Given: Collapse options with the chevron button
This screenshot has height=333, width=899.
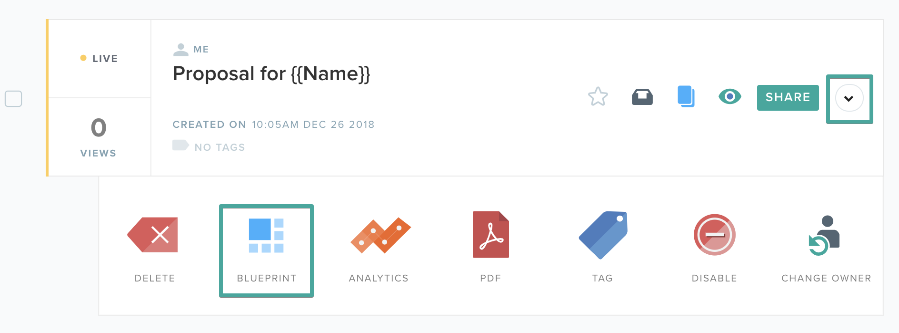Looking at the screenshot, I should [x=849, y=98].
****************
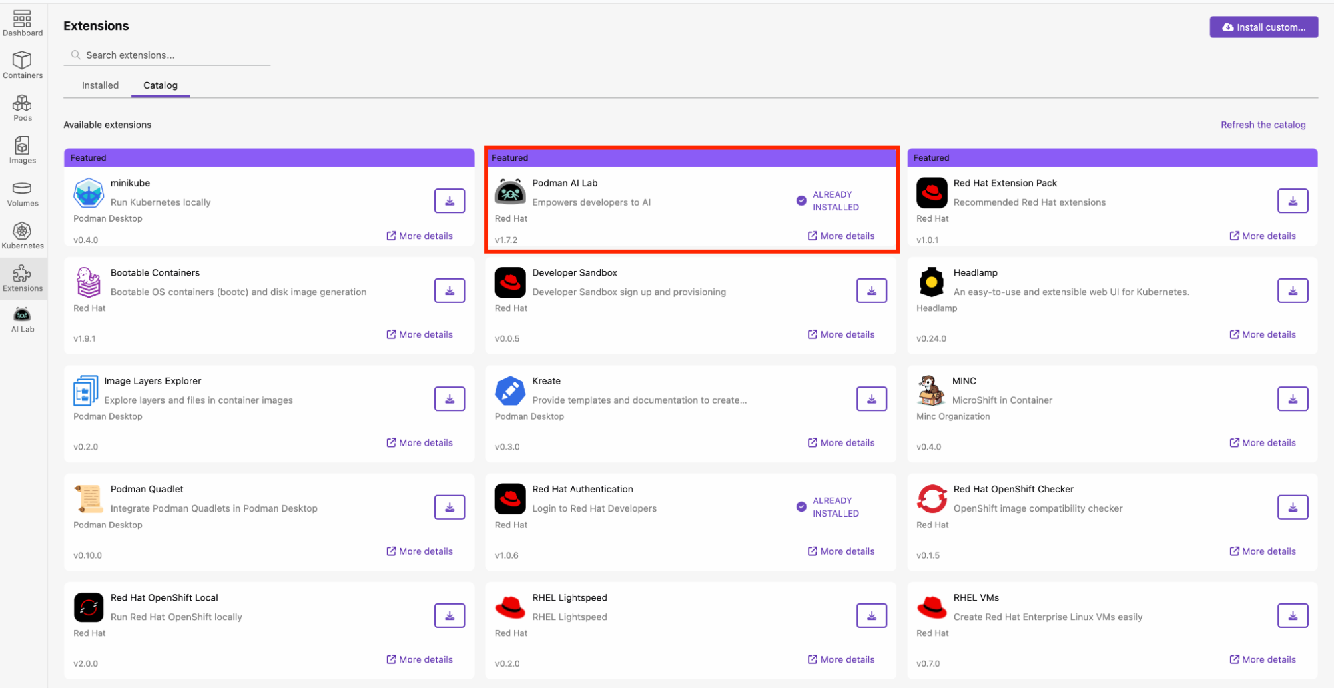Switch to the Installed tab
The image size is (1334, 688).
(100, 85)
****************
> **Job**:
Copy word for word the stretch of the records above from the line containing "Given: Collapse options" through the line containing "Looking at the", leaving out the pictures.

> **The solution**:
Given: Collapse options with the chevron button
This screenshot has height=333, width=899.
Looking at the screenshot, I should [x=849, y=98].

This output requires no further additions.